[Dataset records Boundary: Start]

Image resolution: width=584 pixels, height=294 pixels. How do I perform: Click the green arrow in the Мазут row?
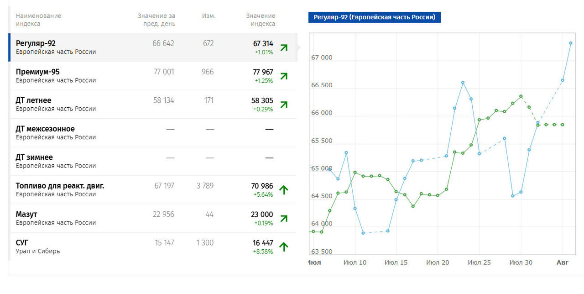[284, 218]
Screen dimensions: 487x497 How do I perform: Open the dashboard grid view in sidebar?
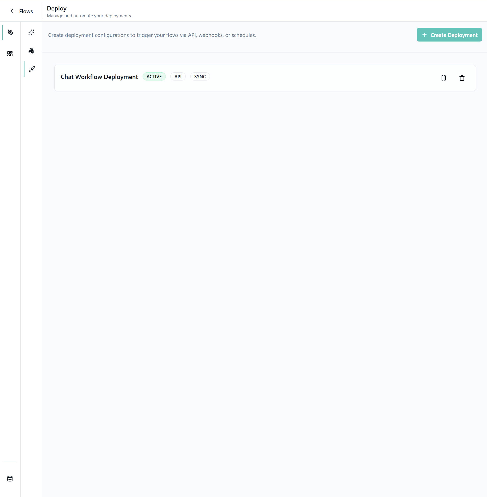[10, 54]
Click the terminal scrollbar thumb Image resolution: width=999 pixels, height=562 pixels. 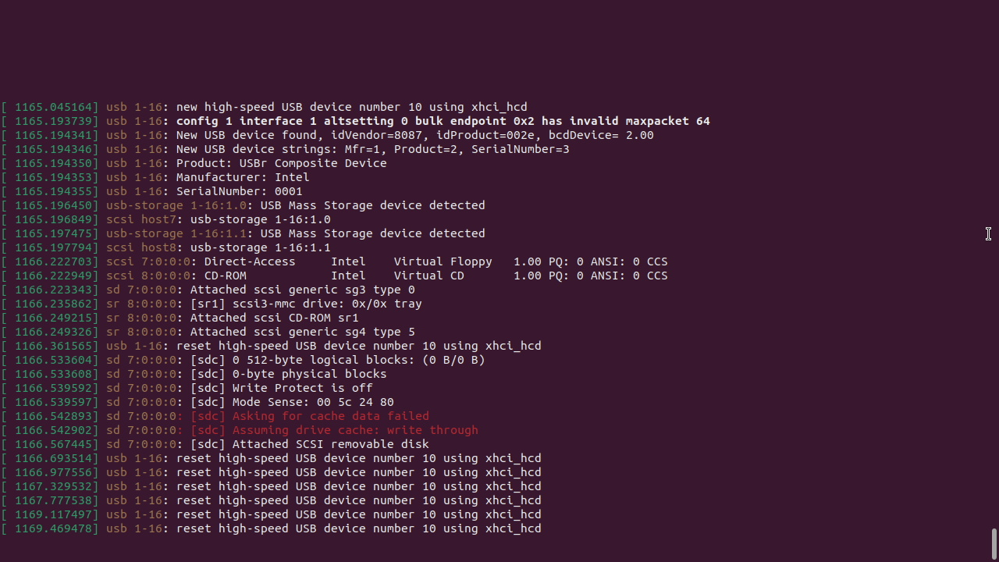tap(994, 542)
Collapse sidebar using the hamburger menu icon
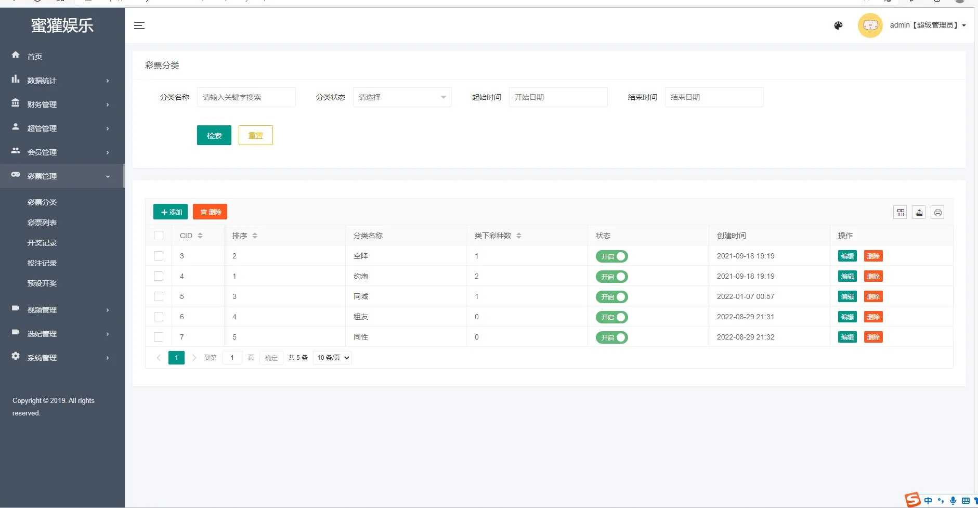978x508 pixels. 139,25
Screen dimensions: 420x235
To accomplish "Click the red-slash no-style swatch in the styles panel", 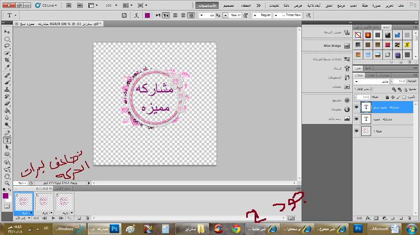I will pyautogui.click(x=358, y=35).
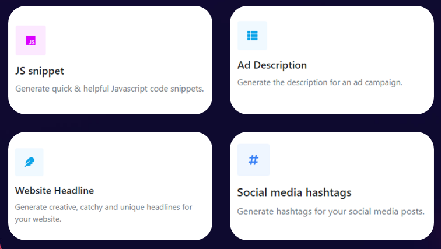This screenshot has height=249, width=441.
Task: Click 'Generate creative, catchy and unique headlines' text
Action: point(97,207)

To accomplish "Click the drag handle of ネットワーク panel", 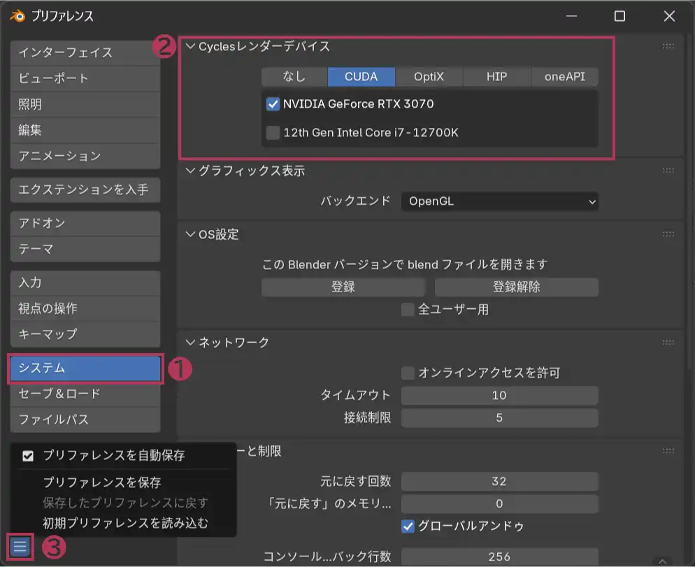I will 668,342.
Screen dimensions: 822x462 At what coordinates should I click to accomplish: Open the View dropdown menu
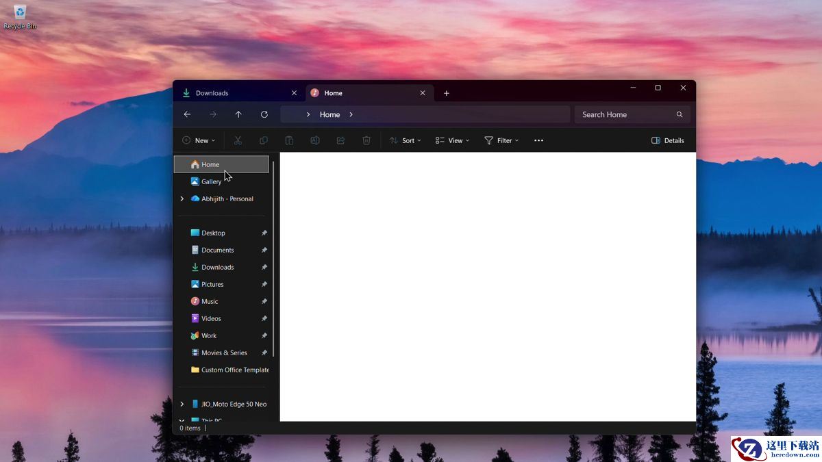point(453,140)
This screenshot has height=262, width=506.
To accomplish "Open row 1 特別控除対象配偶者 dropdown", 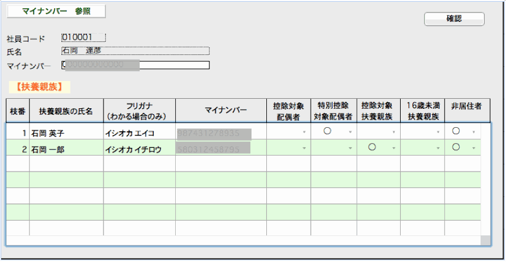I will coord(350,132).
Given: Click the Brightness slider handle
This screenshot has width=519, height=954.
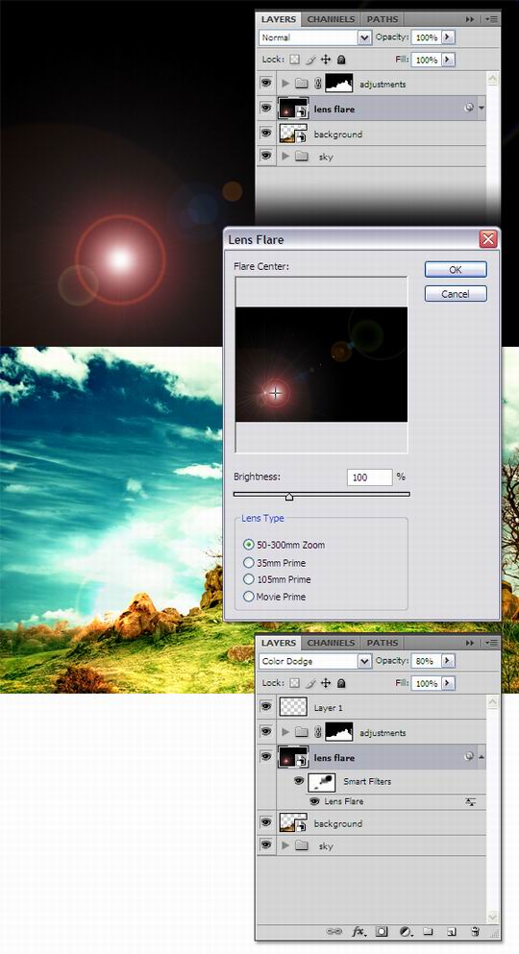Looking at the screenshot, I should pos(289,497).
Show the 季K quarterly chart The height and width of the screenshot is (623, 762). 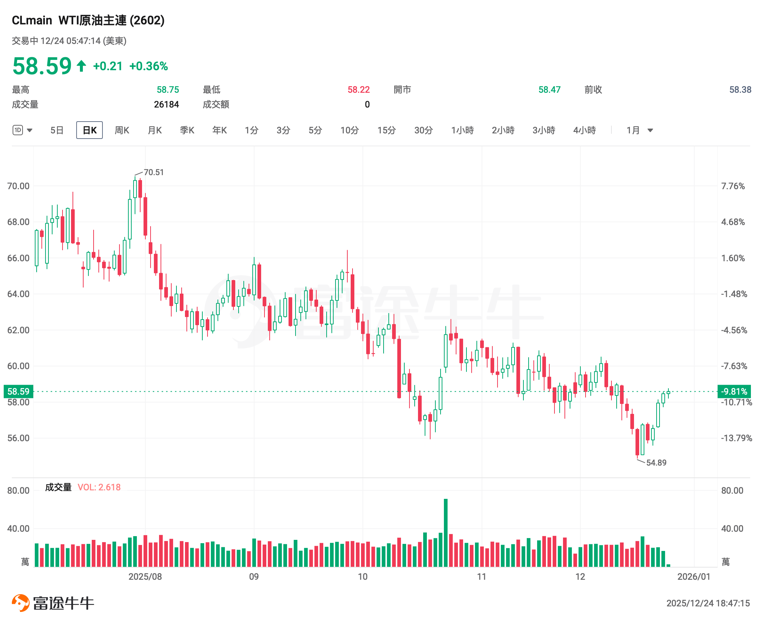[x=187, y=130]
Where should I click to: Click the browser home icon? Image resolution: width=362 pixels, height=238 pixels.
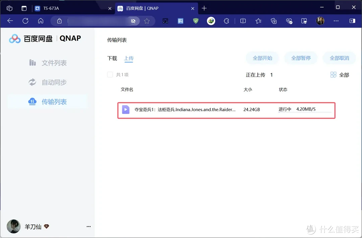click(x=41, y=21)
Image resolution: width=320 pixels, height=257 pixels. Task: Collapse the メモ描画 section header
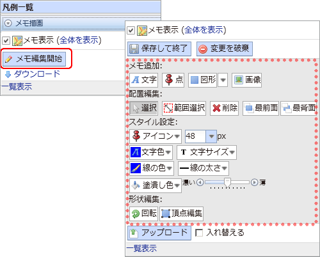(8, 23)
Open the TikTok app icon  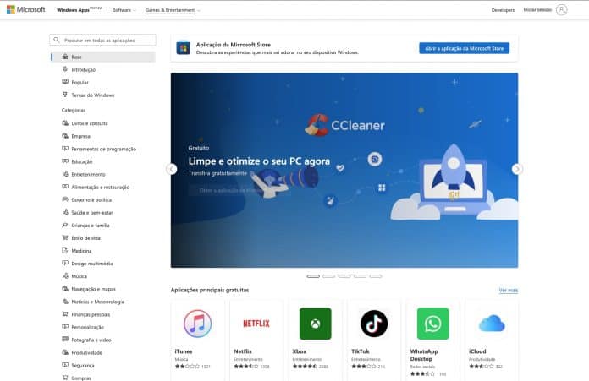[x=374, y=323]
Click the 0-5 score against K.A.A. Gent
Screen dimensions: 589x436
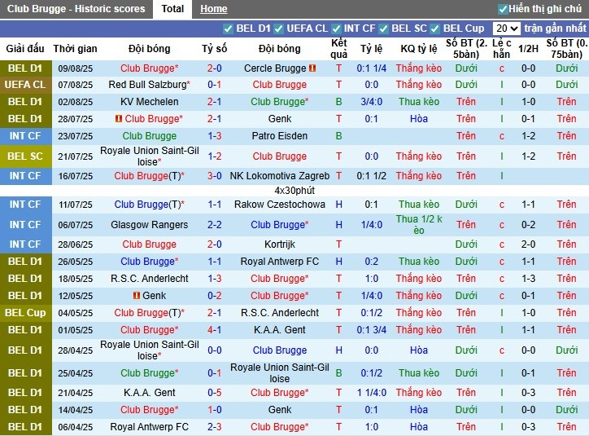tap(215, 393)
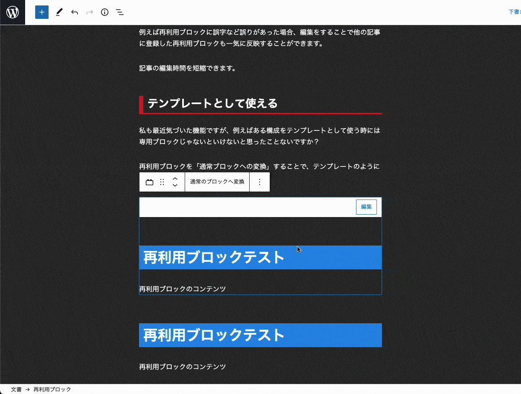Click 文書 in the bottom breadcrumb

point(16,389)
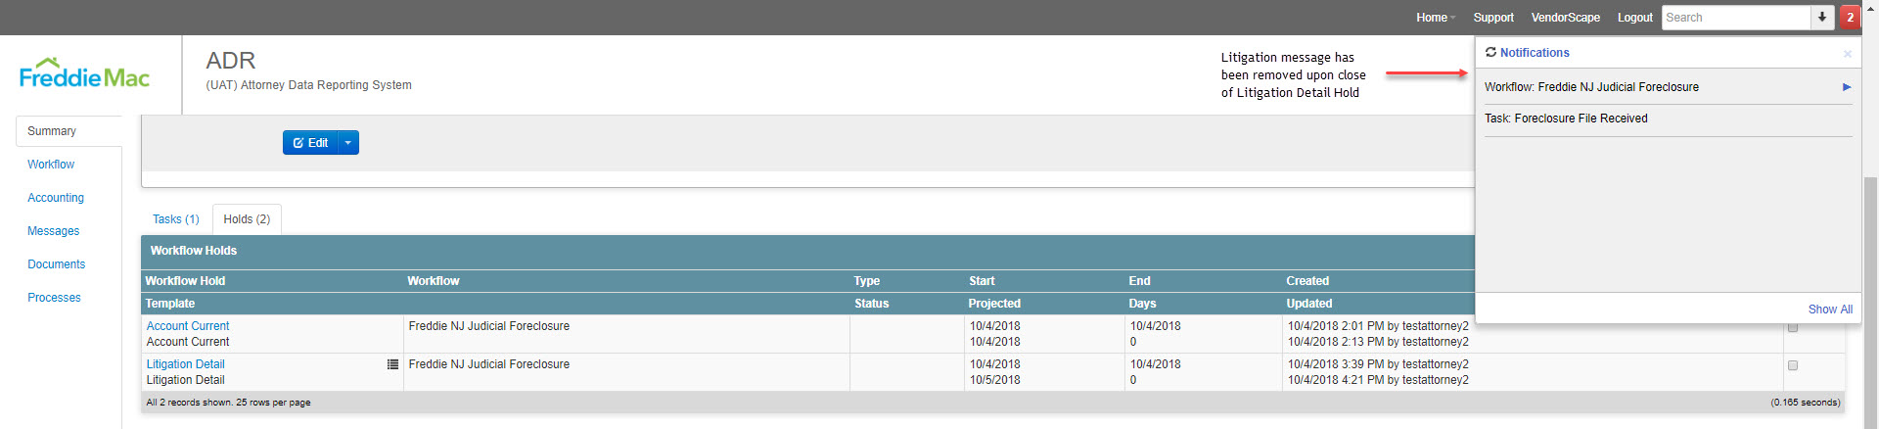
Task: Expand the Edit button dropdown arrow
Action: pos(348,143)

[Dataset records Boundary: End]

| Exercise details |
The line with "Click the 0-5 score against K.A.A. Gent" and each line after it, through the final line of the data, are to be duplicated exactly, with pictures left out and nothing more included.

| Task solution |
Click the 0-5 score against K.A.A. Gent
Screen dimensions: 589x436
tap(215, 393)
Click 文書 in the bottom breadcrumb

point(16,389)
Task: Expand the Edit button dropdown arrow
Action: pos(348,143)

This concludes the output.